Rheinische Post - Mönchengladbach and Korschenbroich
Du brauchst nicht zu lügen
Unser Autor beschäftigt sich mit dem Präsidentenwechsel in den USA.
MÖNCHENGLADBACH Erinnern Sie sich? Nach der Einführung von Donald Trump als Präsident der USA sprach seine Beraterin Kellyanne Conway plötzlich von „alternativen Fakten“. Wir dachten, wir hören nicht richtig: Obwohl wenige Menschen an der Amtseinführung teilgenommen hatten, seien es trotzdem sehr viele gewesen. Über diese Lüge haben wir uns damals kopfschüttelnd gewundert, nun ist aber daraus über vier Jahre ein Lügensystem entstanden, mit dem sogar der Machtübergang zum neugewählten Präsidenten Joe Biden ins Chaos geriet.
Das Erschrecken darüber kann uns Anlass sein, noch einmal kurz über etwas ganz Grundsätzliches nachzudenken: „Du sollst nicht falsch Zeugnis reden“lautet je nach Zählweise das achte beziehungsweise neunte der zehn Gebote in der Bibel. Schlicht, aber wichtig.
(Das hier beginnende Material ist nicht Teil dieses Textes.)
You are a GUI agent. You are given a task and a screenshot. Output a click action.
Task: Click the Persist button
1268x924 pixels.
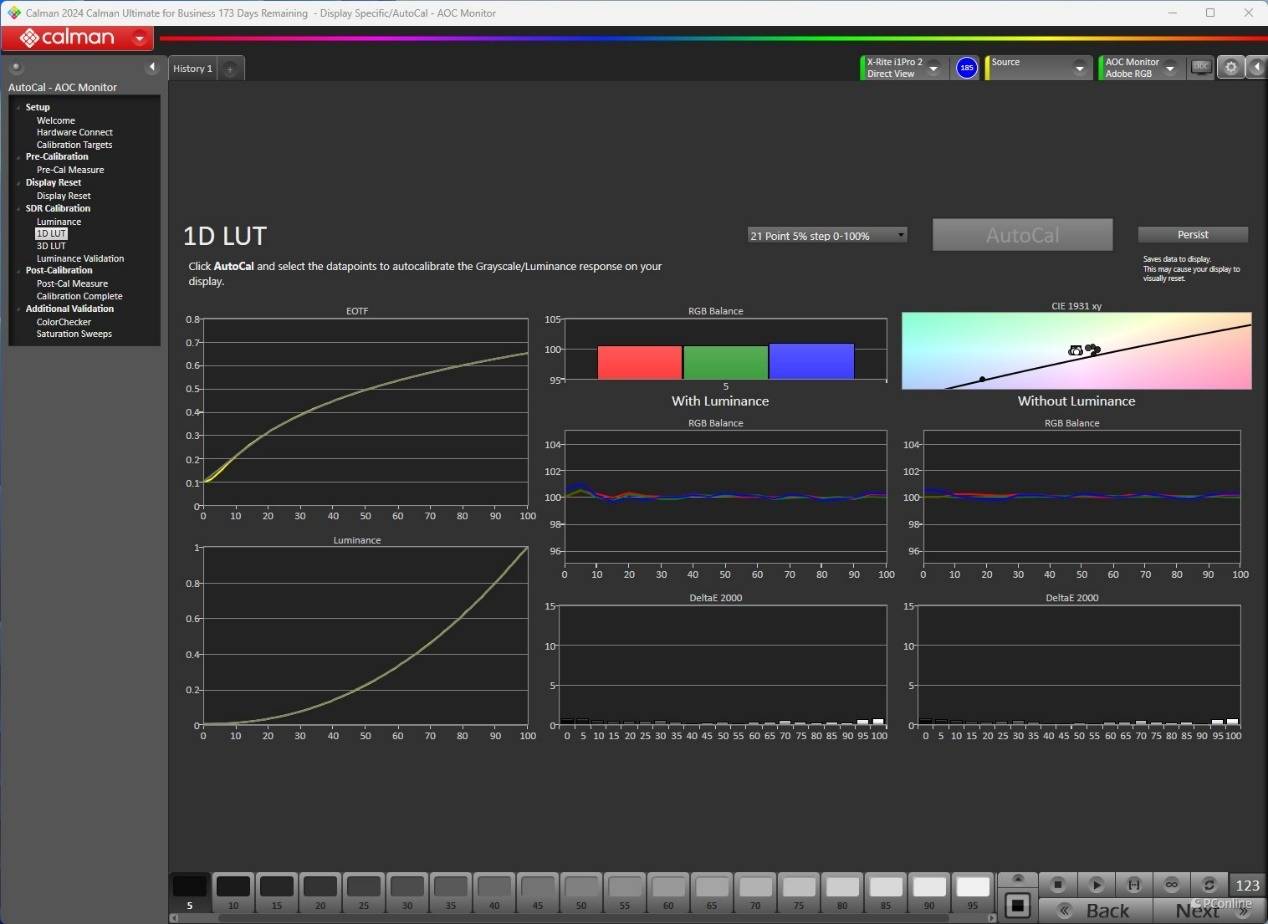pyautogui.click(x=1192, y=235)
Denn Lügen haben nicht immer kurze Beine, sie können das Denken verwirren, Vertrauen zerstören und die Hemmschwelle zur Gewalt senken.
Aus Angst vor einer komplizierten Welt flüchten manche in schlichtere Lügengebäude. Um eigene Macht zu gewinnen oder zu behalten, greifen manche zur Leugnung der Wirklichkeit. So erklären uns das die Psychologen. Eigentlich tragisch. Aber ein solches Verhalten kann unüberwindbare Gräben reißen und im schlimmsten Fall ganze Gesellschaften zerstören. Die Geschichte kennt diverse Beispiele.
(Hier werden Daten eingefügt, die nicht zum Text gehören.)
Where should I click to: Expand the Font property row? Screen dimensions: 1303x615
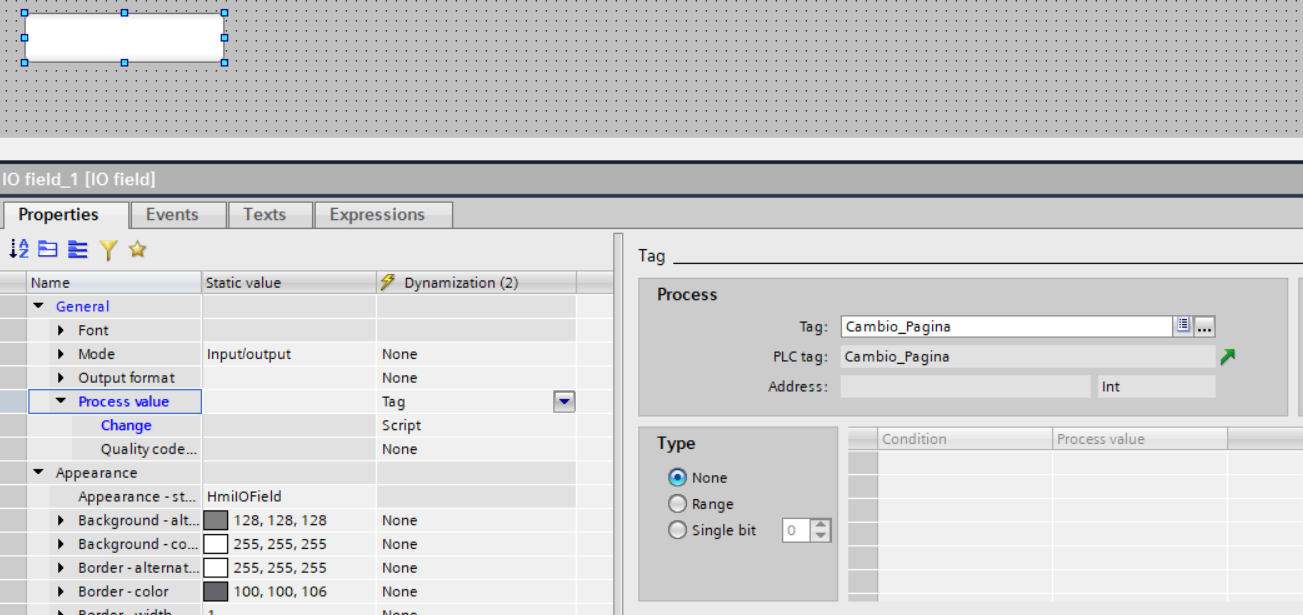(61, 330)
„Du brauchst nicht zu lügen“. So könnte man das biblische Gebot auch einmal übersetzen. Gegen Ängste kann das Vertrauen auf Gott helfen, der sagt: „Fürchte dich nicht! Ich stärke dich, ich helfe dir auch.“( Jesaja 41,10). Niemand muss sich an die Macht klammern, denn von der Macht hängt unser Wert als Menschen ja nicht ab. Gott schenkt uns seine Wertschätzung, die uns wertvoll macht. Welche Chance, anders auf uns selbst und die Welt zu schauen!
Im Jahr 2021 stehen bei uns Landtagswahlen und die Bundestagswahl an. Es wird wichtig sein, dass wir uns auf faire Diskussionen verlassen können, darauf, dass nicht Lügen und wilde Behauptungen die Sinne vernebeln und andere Meinungen nicht sofort als Lügen diffamiert werden. Damit sich die in den Augen der Mehrheit geeigneteren Menschen und die besseren Ideen durchsetzen. Verantwortung muss in einer Demokratie fair verliehen werden. Solches Verhalten müssen wir von allen Parteien und Kandidatinnen und Kandidaten erwarten.
Am besten lassen wir uns von den grundlegenden zehn Geboten leiten – damit sie uns den Segensraum Gottes öffnen.
DER AUTOR IST EVANGELISCHER PFARRER IN RHEYDT.